== Stored entries ==

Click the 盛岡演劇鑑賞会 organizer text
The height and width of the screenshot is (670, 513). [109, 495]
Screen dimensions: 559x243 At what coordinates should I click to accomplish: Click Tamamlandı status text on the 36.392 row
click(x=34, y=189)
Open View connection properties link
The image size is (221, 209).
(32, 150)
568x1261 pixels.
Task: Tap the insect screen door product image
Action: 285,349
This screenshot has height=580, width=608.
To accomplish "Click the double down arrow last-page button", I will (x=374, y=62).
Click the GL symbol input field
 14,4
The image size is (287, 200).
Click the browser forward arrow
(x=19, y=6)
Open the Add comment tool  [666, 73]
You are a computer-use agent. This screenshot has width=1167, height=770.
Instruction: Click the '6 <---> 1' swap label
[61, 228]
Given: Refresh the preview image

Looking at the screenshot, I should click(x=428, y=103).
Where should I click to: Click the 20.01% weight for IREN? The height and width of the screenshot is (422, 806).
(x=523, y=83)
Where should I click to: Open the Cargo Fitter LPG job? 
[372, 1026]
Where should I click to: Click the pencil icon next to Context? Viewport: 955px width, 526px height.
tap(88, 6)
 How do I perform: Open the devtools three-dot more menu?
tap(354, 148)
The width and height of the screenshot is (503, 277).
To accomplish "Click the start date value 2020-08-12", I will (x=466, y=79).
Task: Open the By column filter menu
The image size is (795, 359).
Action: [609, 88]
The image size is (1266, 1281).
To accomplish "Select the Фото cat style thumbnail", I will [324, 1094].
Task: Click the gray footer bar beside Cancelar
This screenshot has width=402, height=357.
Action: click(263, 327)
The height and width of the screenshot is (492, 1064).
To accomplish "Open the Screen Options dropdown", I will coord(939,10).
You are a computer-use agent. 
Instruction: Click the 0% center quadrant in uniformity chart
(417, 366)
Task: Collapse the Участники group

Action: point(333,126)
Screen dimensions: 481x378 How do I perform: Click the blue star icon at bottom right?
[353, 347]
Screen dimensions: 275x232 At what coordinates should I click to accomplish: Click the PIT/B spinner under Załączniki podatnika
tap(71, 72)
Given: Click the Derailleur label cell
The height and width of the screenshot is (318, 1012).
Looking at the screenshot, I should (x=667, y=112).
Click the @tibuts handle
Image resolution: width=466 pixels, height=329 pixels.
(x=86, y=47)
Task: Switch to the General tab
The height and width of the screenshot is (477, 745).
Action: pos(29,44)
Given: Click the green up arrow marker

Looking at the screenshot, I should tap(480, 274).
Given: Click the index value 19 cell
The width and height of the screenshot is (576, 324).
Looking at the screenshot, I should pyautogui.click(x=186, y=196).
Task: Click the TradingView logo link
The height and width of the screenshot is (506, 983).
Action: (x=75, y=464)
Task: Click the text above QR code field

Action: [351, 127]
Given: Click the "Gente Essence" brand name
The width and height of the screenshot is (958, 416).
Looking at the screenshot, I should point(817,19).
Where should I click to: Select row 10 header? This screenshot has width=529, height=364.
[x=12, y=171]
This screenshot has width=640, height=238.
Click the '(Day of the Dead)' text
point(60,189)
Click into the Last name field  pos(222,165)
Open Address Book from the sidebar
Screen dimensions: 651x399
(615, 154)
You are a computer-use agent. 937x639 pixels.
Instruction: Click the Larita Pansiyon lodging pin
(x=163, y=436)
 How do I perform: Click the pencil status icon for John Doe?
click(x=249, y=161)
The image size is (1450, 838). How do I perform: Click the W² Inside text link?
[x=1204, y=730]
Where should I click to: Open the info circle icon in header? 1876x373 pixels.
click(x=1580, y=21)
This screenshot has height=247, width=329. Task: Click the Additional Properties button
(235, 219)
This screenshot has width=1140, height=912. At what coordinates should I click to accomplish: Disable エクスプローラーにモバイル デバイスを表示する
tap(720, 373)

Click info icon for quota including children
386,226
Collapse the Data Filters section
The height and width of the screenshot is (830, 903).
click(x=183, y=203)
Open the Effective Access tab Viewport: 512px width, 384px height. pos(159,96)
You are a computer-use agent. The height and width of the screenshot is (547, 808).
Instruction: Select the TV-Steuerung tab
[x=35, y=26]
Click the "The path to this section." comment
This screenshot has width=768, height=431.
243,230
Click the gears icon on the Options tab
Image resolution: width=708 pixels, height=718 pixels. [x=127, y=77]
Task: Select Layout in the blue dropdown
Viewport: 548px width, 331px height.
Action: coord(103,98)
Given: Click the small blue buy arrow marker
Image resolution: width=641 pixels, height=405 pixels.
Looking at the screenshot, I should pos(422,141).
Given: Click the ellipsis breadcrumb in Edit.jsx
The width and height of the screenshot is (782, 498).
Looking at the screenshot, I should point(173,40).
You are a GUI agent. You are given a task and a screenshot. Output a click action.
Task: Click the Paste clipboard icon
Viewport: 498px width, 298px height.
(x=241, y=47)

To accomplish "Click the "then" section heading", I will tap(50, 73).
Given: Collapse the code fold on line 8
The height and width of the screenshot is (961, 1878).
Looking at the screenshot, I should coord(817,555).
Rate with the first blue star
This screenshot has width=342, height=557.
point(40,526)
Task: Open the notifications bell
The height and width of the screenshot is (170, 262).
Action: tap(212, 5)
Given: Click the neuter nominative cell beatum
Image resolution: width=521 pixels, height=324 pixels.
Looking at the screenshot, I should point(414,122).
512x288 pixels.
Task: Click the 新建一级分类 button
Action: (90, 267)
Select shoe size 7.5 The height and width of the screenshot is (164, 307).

== Task prompt ==
Please restate, word for word, the lines of the entries that run from the first line through the one holding "The height and width of the screenshot is (492, 1064).", and add nothing.

== Answer area ==
Click the 盛岡演劇鑑賞会 organizer text
The height and width of the screenshot is (670, 513). [109, 495]
Screen dimensions: 559x243 At what coordinates should I click to accomplish: Click Tamamlandı status text on the 36.392 row
click(x=34, y=189)
Open View connection properties link
The image size is (221, 209).
(32, 150)
568x1261 pixels.
Task: Tap the insect screen door product image
Action: 285,349
This screenshot has height=580, width=608.
To accomplish "Click the double down arrow last-page button", I will (x=374, y=62).
Click the GL symbol input field
 14,4
The image size is (287, 200).
Click the browser forward arrow
(x=19, y=6)
Open the Add comment tool  [666, 73]
You are a computer-use agent. This screenshot has width=1167, height=770.
Instruction: Click the '6 <---> 1' swap label
[61, 228]
Given: Refresh the preview image

Looking at the screenshot, I should click(x=428, y=103).
Where should I click to: Click the 20.01% weight for IREN? The height and width of the screenshot is (422, 806).
(x=523, y=83)
Where should I click to: Open the Cargo Fitter LPG job? 
[372, 1026]
Where should I click to: Click the pencil icon next to Context? Viewport: 955px width, 526px height.
tap(88, 6)
 How do I perform: Open the devtools three-dot more menu?
tap(354, 148)
The width and height of the screenshot is (503, 277).
To accomplish "Click the start date value 2020-08-12", I will (x=466, y=79).
Task: Open the By column filter menu
The image size is (795, 359).
Action: [609, 88]
The image size is (1266, 1281).
To accomplish "Select the Фото cat style thumbnail", I will [324, 1094].
Task: Click the gray footer bar beside Cancelar
This screenshot has width=402, height=357.
Action: click(263, 327)
The height and width of the screenshot is (492, 1064).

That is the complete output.